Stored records
========================================================================

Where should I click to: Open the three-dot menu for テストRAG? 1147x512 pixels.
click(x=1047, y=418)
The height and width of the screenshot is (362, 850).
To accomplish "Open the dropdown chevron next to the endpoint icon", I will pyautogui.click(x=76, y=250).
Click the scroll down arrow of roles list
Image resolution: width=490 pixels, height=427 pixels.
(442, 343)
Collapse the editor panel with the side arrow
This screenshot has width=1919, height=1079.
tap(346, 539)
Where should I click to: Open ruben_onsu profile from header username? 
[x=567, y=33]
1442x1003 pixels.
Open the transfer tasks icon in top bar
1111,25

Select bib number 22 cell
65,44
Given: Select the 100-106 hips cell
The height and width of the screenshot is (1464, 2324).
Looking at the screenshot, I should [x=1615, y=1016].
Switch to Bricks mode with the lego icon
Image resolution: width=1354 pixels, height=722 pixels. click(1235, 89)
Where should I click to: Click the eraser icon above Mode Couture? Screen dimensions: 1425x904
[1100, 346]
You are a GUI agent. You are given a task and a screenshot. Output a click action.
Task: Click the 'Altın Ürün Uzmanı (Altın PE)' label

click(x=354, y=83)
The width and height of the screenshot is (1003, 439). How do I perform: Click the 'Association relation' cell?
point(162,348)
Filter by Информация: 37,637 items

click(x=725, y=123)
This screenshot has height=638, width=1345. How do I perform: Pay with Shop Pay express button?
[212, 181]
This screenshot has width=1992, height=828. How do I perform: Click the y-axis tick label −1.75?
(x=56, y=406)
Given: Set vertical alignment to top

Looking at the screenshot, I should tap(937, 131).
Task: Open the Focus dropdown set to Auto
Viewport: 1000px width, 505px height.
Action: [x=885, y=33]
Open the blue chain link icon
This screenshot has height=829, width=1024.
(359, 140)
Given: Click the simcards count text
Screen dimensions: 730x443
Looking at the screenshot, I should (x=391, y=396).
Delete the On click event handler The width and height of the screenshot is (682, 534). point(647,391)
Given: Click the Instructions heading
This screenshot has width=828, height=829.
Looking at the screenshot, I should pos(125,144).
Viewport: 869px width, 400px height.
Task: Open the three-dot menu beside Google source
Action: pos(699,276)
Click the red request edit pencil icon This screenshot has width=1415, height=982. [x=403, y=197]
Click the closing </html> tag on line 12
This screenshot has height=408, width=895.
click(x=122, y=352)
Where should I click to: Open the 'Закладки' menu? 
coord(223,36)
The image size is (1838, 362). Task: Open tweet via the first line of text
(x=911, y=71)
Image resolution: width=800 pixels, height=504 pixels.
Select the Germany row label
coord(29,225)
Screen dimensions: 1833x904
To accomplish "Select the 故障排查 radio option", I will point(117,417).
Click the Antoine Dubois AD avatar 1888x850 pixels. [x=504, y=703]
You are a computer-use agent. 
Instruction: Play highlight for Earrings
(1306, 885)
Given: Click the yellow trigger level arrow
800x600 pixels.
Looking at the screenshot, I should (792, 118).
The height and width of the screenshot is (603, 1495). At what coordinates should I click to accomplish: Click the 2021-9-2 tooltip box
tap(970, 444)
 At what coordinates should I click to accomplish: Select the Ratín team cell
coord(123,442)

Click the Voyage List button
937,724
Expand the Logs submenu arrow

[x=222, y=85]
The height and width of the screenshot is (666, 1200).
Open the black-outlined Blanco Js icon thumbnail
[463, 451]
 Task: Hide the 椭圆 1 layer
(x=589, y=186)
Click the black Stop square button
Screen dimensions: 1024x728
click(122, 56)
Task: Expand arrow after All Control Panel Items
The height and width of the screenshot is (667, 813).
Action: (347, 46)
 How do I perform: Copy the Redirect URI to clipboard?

========================================================================

→ **PROBLEM**
Please write out every record shown above exactly as it reads.

→ **RESPONSE**
Where should I click to: Open the three-dot menu for テストRAG? 1147x512 pixels.
click(x=1047, y=418)
The height and width of the screenshot is (362, 850).
To accomplish "Open the dropdown chevron next to the endpoint icon", I will pyautogui.click(x=76, y=250).
Click the scroll down arrow of roles list
Image resolution: width=490 pixels, height=427 pixels.
(442, 343)
Collapse the editor panel with the side arrow
This screenshot has width=1919, height=1079.
tap(346, 539)
Where should I click to: Open ruben_onsu profile from header username? 
[x=567, y=33]
1442x1003 pixels.
Open the transfer tasks icon in top bar
1111,25

Select bib number 22 cell
65,44
Given: Select the 100-106 hips cell
The height and width of the screenshot is (1464, 2324).
Looking at the screenshot, I should [x=1615, y=1016].
Switch to Bricks mode with the lego icon
Image resolution: width=1354 pixels, height=722 pixels. click(1235, 89)
Where should I click to: Click the eraser icon above Mode Couture? Screen dimensions: 1425x904
[1100, 346]
You are a GUI agent. You are given a task and a screenshot. Output a click action.
Task: Click the 'Altın Ürün Uzmanı (Altın PE)' label

click(x=354, y=83)
The width and height of the screenshot is (1003, 439). How do I perform: Click the 'Association relation' cell?
point(162,348)
Filter by Информация: 37,637 items

click(x=725, y=123)
This screenshot has height=638, width=1345. How do I perform: Pay with Shop Pay express button?
[212, 181]
This screenshot has width=1992, height=828. How do I perform: Click the y-axis tick label −1.75?
(x=56, y=406)
Given: Set vertical alignment to top

Looking at the screenshot, I should tap(937, 131).
Task: Open the Focus dropdown set to Auto
Viewport: 1000px width, 505px height.
Action: [x=885, y=33]
Open the blue chain link icon
This screenshot has height=829, width=1024.
(359, 140)
Given: Click the simcards count text
Screen dimensions: 730x443
Looking at the screenshot, I should (x=391, y=396).
Delete the On click event handler The width and height of the screenshot is (682, 534). point(647,391)
Given: Click the Instructions heading
This screenshot has width=828, height=829.
Looking at the screenshot, I should pos(125,144).
Viewport: 869px width, 400px height.
Task: Open the three-dot menu beside Google source
Action: pos(699,276)
Click the red request edit pencil icon This screenshot has width=1415, height=982. [x=403, y=197]
Click the closing </html> tag on line 12
This screenshot has height=408, width=895.
click(x=122, y=352)
Where should I click to: Open the 'Закладки' menu? 
coord(223,36)
The image size is (1838, 362). Task: Open tweet via the first line of text
(x=911, y=71)
Image resolution: width=800 pixels, height=504 pixels.
Select the Germany row label
coord(29,225)
Screen dimensions: 1833x904
To accomplish "Select the 故障排查 radio option", I will point(117,417).
Click the Antoine Dubois AD avatar 1888x850 pixels. [x=504, y=703]
You are a computer-use agent. 
Instruction: Play highlight for Earrings
(1306, 885)
Given: Click the yellow trigger level arrow
800x600 pixels.
Looking at the screenshot, I should (792, 118).
The height and width of the screenshot is (603, 1495). At what coordinates should I click to accomplish: Click the 2021-9-2 tooltip box
tap(970, 444)
 At what coordinates should I click to accomplish: Select the Ratín team cell
coord(123,442)

Click the Voyage List button
937,724
Expand the Logs submenu arrow

[x=222, y=85]
The height and width of the screenshot is (666, 1200).
Open the black-outlined Blanco Js icon thumbnail
[463, 451]
 Task: Hide the 椭圆 1 layer
(x=589, y=186)
Click the black Stop square button
Screen dimensions: 1024x728
click(122, 56)
Task: Expand arrow after All Control Panel Items
The height and width of the screenshot is (667, 813).
Action: (347, 46)
 How do I perform: Copy the Redirect URI to clipboard?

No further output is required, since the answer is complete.